Run for fun & more
New year, new resolution, new you. Sure, it’s easier said than done. But if running is your resolution of choice for 2015, it’s also well within the realm of possibilities. And why wouldn’t it be?
Running is one of the simplest ways to exercise. With the right shoes, you can run on your own schedule at your own pace. You can run by yourself, with a partner or in a group. And whether you’re on a leisurely jog or competing in one of countless local races, it’s a great way to explore your surroundings.
For many, like Toni Johncour, a civilian at Camp Zama, Japan, the biggest hurdle was simply getting started 8 years ago. She says she just didn’t believe she could do it.
“For the first year I was in the Army, I really had a hard time running and they put me on a walking profile,” Johncour says. “I used to work out with a girl and we used to go to the gym together. She decided to start running and she was a bigger girl than me. And I thought, ‘if she can run on the treadmill for 30 minutes then I can run on the treadmill, too.’ And that’s how I started running.”
Now with 13 full marathons under her belt, including the Tokyo Marathon, Johncour is a running addict. Her current record is 3 hours and 41 minutes at the Seoul International Marathon, and she hits the nearby scenic trails by 4 a.m. nearly every day for 5- to 6-mile runs.
While inspiration may have helped Johncour start running, what helped her continue successfully was a training plan. It’s something that no first-time runner should be without, according to Jane Kupkowski, U.S. Army Japan running coach and Camp Zama fitness coordinator.
“If you are making a resolution about running, definitely, you want to sit down with health professional and make sure you have a very clear plan,” she says, “somewhere between 20 weeks or 26 weeks out.”

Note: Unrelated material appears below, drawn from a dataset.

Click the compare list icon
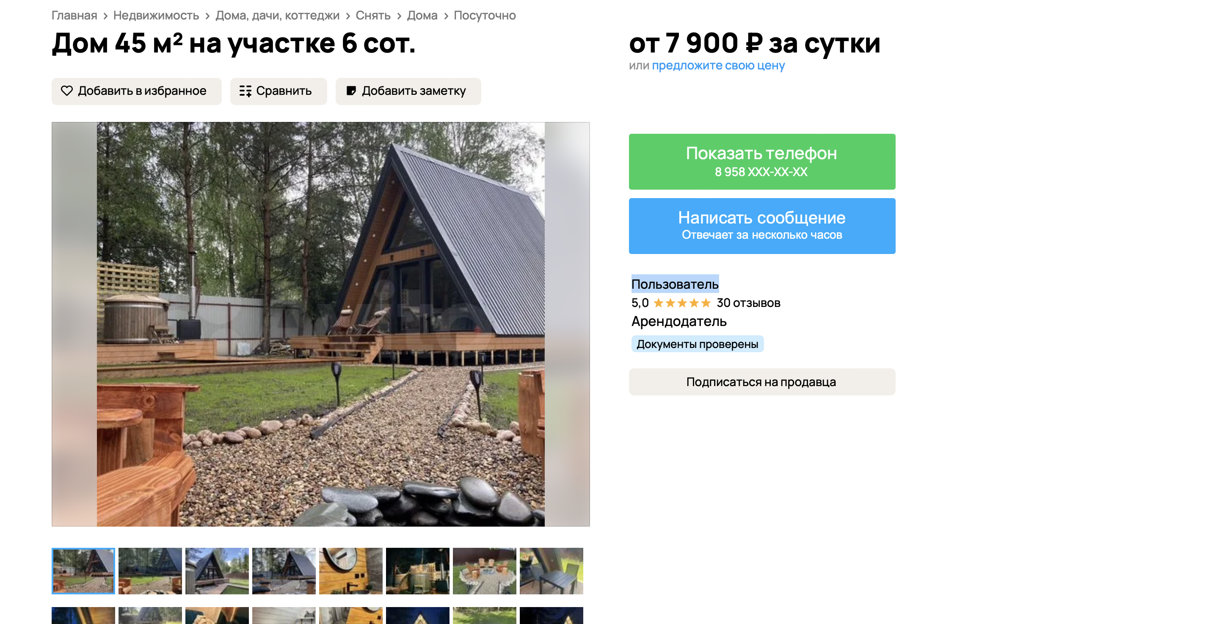The width and height of the screenshot is (1208, 624). click(245, 91)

It’s also important that newbies pace themselves – both figuratively as well as literally.
“If they are just starting out and if they are discouraged, I encourage people to run from a half mile or one mile as their goal. That is a huge accomplishment,” Kupkowski says. “They have to understand that the more they run, the stronger their lung capacity is going to become. Just train smart and don’t do too much too soon – and have a fun.”
After gaining momentum and more confidence, Johncour says that adjusting the goals of her training plan helped keep her motivated.
“When I first started running, people would say you need to do a race, and I was really intimidated by that. I finally did my first 10K, and had a training plan,” she says. “In my opinion, if you run just to run, it’s not as enjoyable because running is not that easy. But if you have a goal, it is determination and dedication (that helps you) get it done.”
The motivation for Capt. Ben Joslin, 210 FAB, Brigade Judge Advocate at Camp Casey, South Korea, is the opportunity to meet locals and learn more about their culture. He has completed six full marathons in Korea, including the 2013 Joongang Seoul Marathon where he finished in 2 hours 54 minutes.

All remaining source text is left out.